In Denmark, the company is the largest parking company and offers parking in 80 cities. It has 230 employees and a revenue of DKK 200 million. This includes parking at Copenhagen Airport and Billund Airport.

==Criticisms==
EuroPark has frequently been criticized for heavy-handed and unreasonable parking enforcement. For example, they have issued tickets to paying customers who parked with one tire on the white line demarcating the parking spot, and one guard physically assaulted a business owner who demanded an explanation for how EuroPark was treating his customers.

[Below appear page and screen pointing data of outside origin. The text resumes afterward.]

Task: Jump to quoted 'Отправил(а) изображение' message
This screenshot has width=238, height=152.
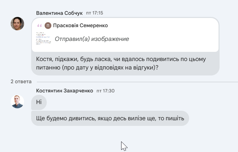Action: click(x=92, y=39)
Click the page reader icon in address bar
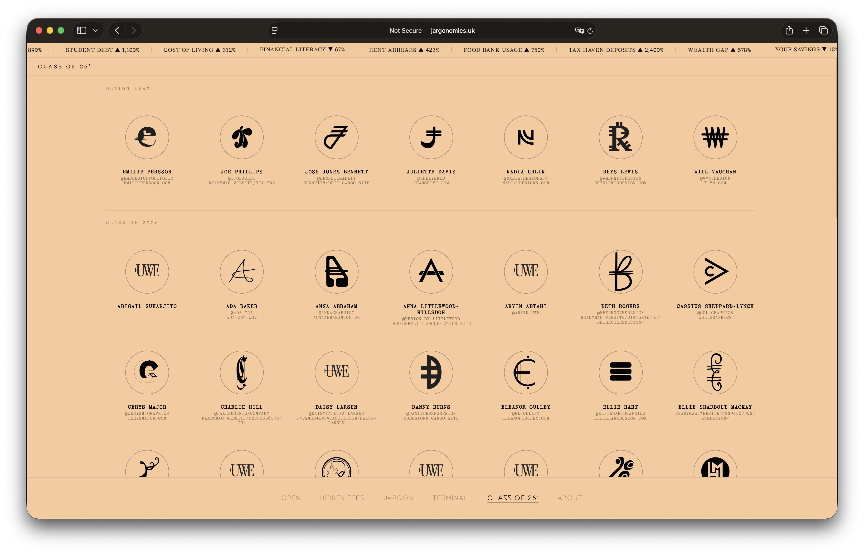 pyautogui.click(x=275, y=31)
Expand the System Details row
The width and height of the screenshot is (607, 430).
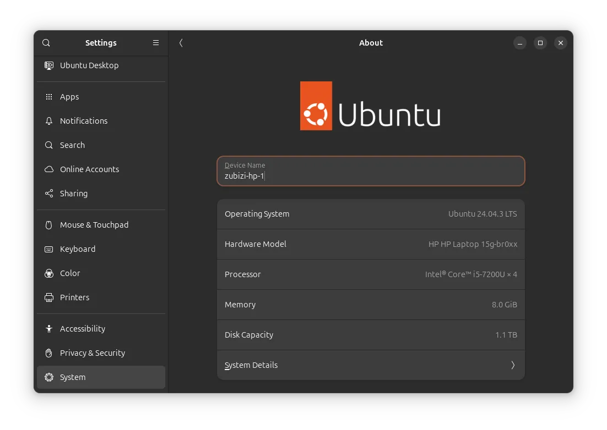tap(371, 365)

Other complaints include falsely accusing customers of using multiple parking tickets to avoid time limits on parking, writing tickets for parking two minutes beyond the permitted time and even ticketing owners for parking in a space where the customer had a valid, paid contract with EuroPark for the space.

In several instances, EuroPark's enforcement has been described as so aggressive that customers avoid businesses where EuroPark is in charge of parking. This has led business owners and municipalities to threaten EuroPark with non-renewal of their contracts.

EuroPark has also been criticized for unreasonable policies, such as refusing to waive a parking ticket where a customer had paid for parking but failed to display the receipt in the windshield. EuroPark's own website cites "parking ticket fell on the floor" as an example of a situation where a ticket will not be waived - even if proof of paid parking is subsequently submitted to the company.

If a customer is unable to pay for parking because EuroPark's equipment is malfunctioning, EuroPark's policy requires the customer to notify them of the problem at their own expense. They provide a phone number to call for equipment malfunctions, but the numbers are not toll-free. (Citation shows example).